> _Assignment_
Look through the data below for the line with "[Cookiebot by Usercentrics" and the line with "[Important Tips to", then output those two and all lines in between, exactly as written.

(Saved data entries)

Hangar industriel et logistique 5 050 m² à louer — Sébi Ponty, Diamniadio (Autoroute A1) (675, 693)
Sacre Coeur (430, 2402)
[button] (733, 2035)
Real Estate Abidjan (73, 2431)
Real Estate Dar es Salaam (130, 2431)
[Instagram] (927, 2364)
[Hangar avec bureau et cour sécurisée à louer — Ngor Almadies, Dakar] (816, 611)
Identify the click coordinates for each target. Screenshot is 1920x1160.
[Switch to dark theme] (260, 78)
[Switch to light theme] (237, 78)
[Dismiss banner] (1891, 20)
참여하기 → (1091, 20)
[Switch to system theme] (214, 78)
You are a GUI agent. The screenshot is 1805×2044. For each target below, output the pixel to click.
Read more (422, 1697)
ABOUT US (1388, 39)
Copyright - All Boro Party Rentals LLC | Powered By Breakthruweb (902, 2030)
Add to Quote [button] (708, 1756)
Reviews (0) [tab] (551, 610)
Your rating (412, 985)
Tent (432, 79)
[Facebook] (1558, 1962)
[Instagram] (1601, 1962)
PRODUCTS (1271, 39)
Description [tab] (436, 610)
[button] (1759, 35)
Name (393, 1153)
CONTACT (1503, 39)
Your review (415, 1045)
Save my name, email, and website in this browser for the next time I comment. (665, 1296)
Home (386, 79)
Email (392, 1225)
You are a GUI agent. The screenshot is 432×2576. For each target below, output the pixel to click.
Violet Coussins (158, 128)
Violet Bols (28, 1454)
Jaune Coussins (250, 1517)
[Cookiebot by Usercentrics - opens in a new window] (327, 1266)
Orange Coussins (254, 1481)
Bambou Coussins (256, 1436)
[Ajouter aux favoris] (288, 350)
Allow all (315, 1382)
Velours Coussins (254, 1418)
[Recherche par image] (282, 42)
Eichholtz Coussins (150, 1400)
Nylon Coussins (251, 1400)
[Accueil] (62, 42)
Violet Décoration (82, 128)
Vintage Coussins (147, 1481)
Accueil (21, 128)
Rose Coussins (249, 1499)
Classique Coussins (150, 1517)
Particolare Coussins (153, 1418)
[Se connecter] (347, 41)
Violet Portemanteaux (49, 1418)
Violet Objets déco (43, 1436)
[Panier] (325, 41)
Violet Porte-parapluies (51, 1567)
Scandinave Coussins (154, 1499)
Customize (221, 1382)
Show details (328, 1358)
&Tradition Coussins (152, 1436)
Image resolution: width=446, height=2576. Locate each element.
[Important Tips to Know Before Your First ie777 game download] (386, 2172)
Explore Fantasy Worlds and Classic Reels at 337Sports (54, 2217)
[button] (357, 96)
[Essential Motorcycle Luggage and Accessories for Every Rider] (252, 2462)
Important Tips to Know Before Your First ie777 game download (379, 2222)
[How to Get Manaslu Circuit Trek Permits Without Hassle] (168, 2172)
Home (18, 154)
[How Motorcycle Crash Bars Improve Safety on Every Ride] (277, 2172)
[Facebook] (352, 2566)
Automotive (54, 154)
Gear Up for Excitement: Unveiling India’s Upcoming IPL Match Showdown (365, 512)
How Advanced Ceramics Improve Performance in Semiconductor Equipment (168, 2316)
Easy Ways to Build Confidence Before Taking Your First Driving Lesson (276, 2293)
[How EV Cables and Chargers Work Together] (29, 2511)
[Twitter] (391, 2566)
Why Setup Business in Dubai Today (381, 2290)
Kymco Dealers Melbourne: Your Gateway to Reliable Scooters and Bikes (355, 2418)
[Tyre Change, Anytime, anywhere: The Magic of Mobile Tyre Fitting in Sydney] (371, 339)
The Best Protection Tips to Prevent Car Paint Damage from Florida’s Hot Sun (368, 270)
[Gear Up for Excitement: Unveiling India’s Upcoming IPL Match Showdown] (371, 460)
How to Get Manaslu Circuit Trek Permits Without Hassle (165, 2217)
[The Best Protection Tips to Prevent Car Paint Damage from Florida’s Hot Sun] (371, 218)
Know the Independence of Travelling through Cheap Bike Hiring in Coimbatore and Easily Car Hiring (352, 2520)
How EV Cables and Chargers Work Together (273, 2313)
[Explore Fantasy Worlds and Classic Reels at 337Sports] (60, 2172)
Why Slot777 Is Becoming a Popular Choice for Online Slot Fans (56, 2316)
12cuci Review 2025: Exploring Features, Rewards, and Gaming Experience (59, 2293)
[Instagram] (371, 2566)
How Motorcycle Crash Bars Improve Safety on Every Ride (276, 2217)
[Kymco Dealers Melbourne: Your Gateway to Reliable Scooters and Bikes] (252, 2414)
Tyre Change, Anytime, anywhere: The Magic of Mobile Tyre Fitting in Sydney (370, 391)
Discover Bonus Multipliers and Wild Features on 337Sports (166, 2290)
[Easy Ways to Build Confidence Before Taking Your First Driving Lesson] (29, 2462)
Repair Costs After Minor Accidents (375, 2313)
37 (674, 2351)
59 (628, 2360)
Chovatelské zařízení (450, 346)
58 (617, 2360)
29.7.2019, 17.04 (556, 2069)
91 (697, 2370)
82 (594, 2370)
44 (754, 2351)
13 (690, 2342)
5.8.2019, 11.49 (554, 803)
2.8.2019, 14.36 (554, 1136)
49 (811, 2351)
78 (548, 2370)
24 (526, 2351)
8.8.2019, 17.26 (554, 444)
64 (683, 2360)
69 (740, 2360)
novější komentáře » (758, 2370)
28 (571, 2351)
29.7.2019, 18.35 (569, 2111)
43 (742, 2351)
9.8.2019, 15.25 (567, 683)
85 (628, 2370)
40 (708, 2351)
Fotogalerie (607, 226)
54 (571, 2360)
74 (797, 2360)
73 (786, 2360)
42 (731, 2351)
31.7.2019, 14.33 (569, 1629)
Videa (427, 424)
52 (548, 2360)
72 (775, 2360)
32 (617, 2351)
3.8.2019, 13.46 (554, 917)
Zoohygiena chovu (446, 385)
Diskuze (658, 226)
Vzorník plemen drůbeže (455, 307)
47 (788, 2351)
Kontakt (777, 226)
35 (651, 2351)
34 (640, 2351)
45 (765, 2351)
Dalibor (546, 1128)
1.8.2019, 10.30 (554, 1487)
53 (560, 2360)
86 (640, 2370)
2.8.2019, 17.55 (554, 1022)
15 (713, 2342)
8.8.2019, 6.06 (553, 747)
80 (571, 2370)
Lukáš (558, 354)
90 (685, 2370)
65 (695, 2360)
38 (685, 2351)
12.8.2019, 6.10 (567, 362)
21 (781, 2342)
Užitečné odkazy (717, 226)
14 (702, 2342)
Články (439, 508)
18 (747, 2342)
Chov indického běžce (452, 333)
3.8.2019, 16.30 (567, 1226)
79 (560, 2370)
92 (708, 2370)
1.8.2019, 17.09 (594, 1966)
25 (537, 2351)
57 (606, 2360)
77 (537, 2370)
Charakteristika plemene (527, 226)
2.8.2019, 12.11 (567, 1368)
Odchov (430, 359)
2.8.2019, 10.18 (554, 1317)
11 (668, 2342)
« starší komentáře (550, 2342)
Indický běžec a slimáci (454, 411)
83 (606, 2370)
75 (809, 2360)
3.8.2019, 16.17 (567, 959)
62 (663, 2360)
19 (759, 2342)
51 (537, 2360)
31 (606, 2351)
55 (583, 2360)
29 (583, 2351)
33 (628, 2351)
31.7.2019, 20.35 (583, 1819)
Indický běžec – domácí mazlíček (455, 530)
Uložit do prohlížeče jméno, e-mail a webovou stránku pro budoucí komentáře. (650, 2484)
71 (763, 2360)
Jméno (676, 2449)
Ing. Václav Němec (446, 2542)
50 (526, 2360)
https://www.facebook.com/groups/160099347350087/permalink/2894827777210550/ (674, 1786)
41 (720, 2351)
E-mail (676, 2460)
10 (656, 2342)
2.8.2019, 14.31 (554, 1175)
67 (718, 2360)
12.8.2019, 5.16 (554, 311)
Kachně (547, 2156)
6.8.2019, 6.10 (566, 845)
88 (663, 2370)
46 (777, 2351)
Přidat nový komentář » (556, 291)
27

> _Task result_
[Cookiebot by Usercentrics - opens in a new window] (327, 1266)
Orange Coussins (254, 1481)
Bambou Coussins (256, 1436)
[Ajouter aux favoris] (288, 350)
Allow all (315, 1382)
Velours Coussins (254, 1418)
[Recherche par image] (282, 42)
Eichholtz Coussins (150, 1400)
Nylon Coussins (251, 1400)
[Accueil] (62, 42)
Violet Décoration (82, 128)
Vintage Coussins (147, 1481)
Accueil (21, 128)
Rose Coussins (249, 1499)
Classique Coussins (150, 1517)
Particolare Coussins (153, 1418)
[Se connecter] (347, 41)
Violet Portemanteaux (49, 1418)
Violet Objets déco (43, 1436)
[Panier] (325, 41)
Violet Porte-parapluies (51, 1567)
Scandinave Coussins (154, 1499)
Customize (221, 1382)
Show details (328, 1358)
&Tradition Coussins (152, 1436)
Image resolution: width=446, height=2576. Locate each element.
[Important Tips to Know Before Your First ie777 game download] (386, 2172)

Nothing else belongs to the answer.